Sunday, December 6, 2009
The haunting, through odours
There is a woman who used to live in my apartment who is haunting it through smells. I never really thought this possible before, (but then again, I also have never heard of cargo cults until tonight) but for the last few weeks, I have been absorbed by scents inexplicable save their potential connections to the people who lived here before.
In some ways, this form of haunting makes the most sense, as it is through smell that the memory of people resides most strongly. Once as a young-ish version of myself I opened my mother's closet after a long absence from the family nook and was hit with the nostalgic aroma of all things her. To this day whenever I open strawberry shampoo bottles it makes me think of jazz camp, as I brought that specific product with me there 2 summers in a row on purpose, to reinforce the memory of the place and the people that surrounded it.

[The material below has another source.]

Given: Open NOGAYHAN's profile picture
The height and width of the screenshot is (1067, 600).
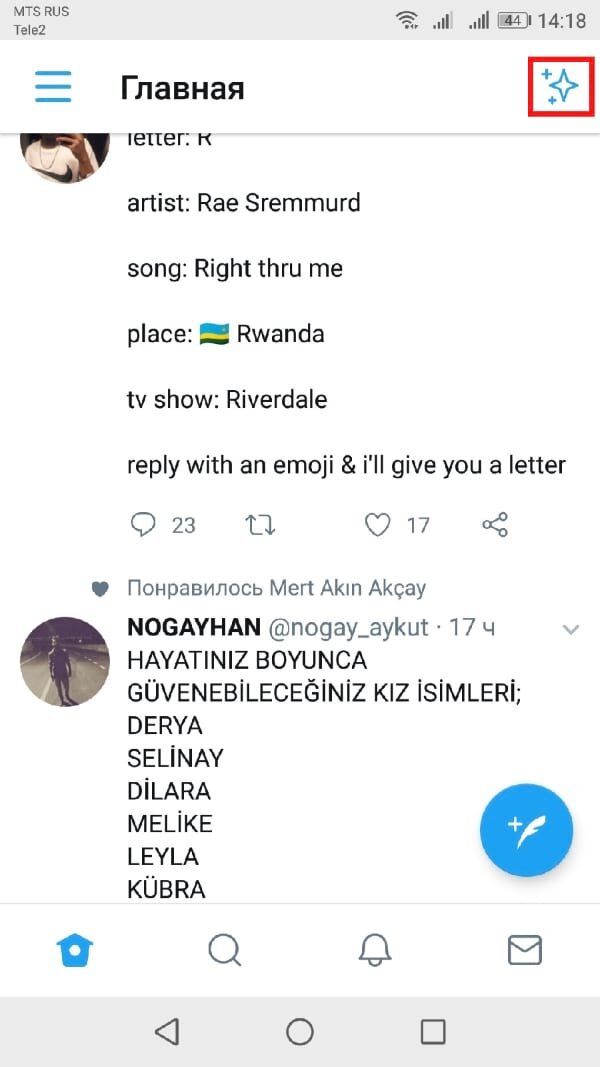Looking at the screenshot, I should [65, 661].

If the olfactory system is one of the strongest ways in which the brain associates with the past, it is only logical that some haunts would be of the scented kind. Why pickles, I am not sure. And this is not something only I have noticed. Some have commented on it without me so much as whispering suggestions, whereas others have been prompted to mention perhaps there's a smoky smell to the place to boot.
I like pickles. Of the dill sort, anyhow, which is what permeates these walls currently. So perhaps this is a reassuring situation, one to obtain a certain amount of solace in. It reaffirms the fact that I do have an apartment, as I recognize the tactile-ness of its scent immediately, the dill proclaiming a sort of homecoming amidst a certain amount of turbulence-as-of-late.
To see even uncomfortable scenarios as ones with the potential to bring comfort. As long as this doesn't become the excuse to stay somewhere for too long, or sit in one position until you get a numb ass. Circulation is crucial in all situations, and good circulation at that.
Still, I am choosing for now to see this as a positive rather than negative. Here she was, and then gone, somehow, but the traces left behind are ones I can get behind in a way. Her cigarette unfurling off a sharp tongue full of witty small talk, while the pickles she offered on chipped plates left a tang in the air as pointed.